AVAILABLE DATA
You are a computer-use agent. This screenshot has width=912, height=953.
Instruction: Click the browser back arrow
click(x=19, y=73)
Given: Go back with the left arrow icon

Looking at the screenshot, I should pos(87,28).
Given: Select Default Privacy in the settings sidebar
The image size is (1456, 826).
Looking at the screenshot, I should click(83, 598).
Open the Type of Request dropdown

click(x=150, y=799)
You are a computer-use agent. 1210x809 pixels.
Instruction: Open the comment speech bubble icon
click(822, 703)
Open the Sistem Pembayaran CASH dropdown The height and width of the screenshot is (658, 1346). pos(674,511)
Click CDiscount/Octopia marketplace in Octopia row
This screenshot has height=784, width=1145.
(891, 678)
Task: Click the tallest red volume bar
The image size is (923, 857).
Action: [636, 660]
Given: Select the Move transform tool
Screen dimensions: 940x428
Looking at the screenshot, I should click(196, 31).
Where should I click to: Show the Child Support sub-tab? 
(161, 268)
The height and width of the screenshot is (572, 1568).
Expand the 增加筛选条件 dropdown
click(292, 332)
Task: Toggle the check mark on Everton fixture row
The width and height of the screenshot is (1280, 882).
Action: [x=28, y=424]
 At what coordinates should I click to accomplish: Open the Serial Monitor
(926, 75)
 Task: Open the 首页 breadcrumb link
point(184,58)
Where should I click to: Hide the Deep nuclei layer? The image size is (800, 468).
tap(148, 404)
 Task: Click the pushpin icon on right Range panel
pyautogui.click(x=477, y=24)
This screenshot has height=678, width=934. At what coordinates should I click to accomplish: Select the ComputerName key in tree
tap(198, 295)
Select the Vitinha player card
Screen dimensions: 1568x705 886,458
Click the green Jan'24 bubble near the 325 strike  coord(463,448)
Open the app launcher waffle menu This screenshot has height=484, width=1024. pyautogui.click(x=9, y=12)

WHAT YOU HAVE TO DO
Word for word, copy out the entries.

SOLUTION TO THIS EXERCISE
You are a computer-use agent. This screenshot has width=912, height=953.
Instruction: Click the browser back arrow
click(x=19, y=73)
Given: Go back with the left arrow icon

Looking at the screenshot, I should pos(87,28).
Given: Select Default Privacy in the settings sidebar
The image size is (1456, 826).
Looking at the screenshot, I should click(83, 598).
Open the Type of Request dropdown

click(x=150, y=799)
You are a computer-use agent. 1210x809 pixels.
Instruction: Open the comment speech bubble icon
click(822, 703)
Open the Sistem Pembayaran CASH dropdown The height and width of the screenshot is (658, 1346). pos(674,511)
Click CDiscount/Octopia marketplace in Octopia row
This screenshot has height=784, width=1145.
(891, 678)
Task: Click the tallest red volume bar
The image size is (923, 857).
Action: [636, 660]
Given: Select the Move transform tool
Screen dimensions: 940x428
Looking at the screenshot, I should click(196, 31).
Where should I click to: Show the Child Support sub-tab? 
(161, 268)
The height and width of the screenshot is (572, 1568).
Expand the 增加筛选条件 dropdown
click(292, 332)
Task: Toggle the check mark on Everton fixture row
The width and height of the screenshot is (1280, 882).
Action: [x=28, y=424]
 At what coordinates should I click to accomplish: Open the Serial Monitor
(926, 75)
 Task: Open the 首页 breadcrumb link
point(184,58)
Where should I click to: Hide the Deep nuclei layer? The image size is (800, 468).
tap(148, 404)
 Task: Click the pushpin icon on right Range panel
pyautogui.click(x=477, y=24)
This screenshot has height=678, width=934. At what coordinates should I click to accomplish: Select the ComputerName key in tree
tap(198, 295)
Select the Vitinha player card
Screen dimensions: 1568x705 886,458
Click the green Jan'24 bubble near the 325 strike  coord(463,448)
Open the app launcher waffle menu This screenshot has height=484, width=1024. pyautogui.click(x=9, y=12)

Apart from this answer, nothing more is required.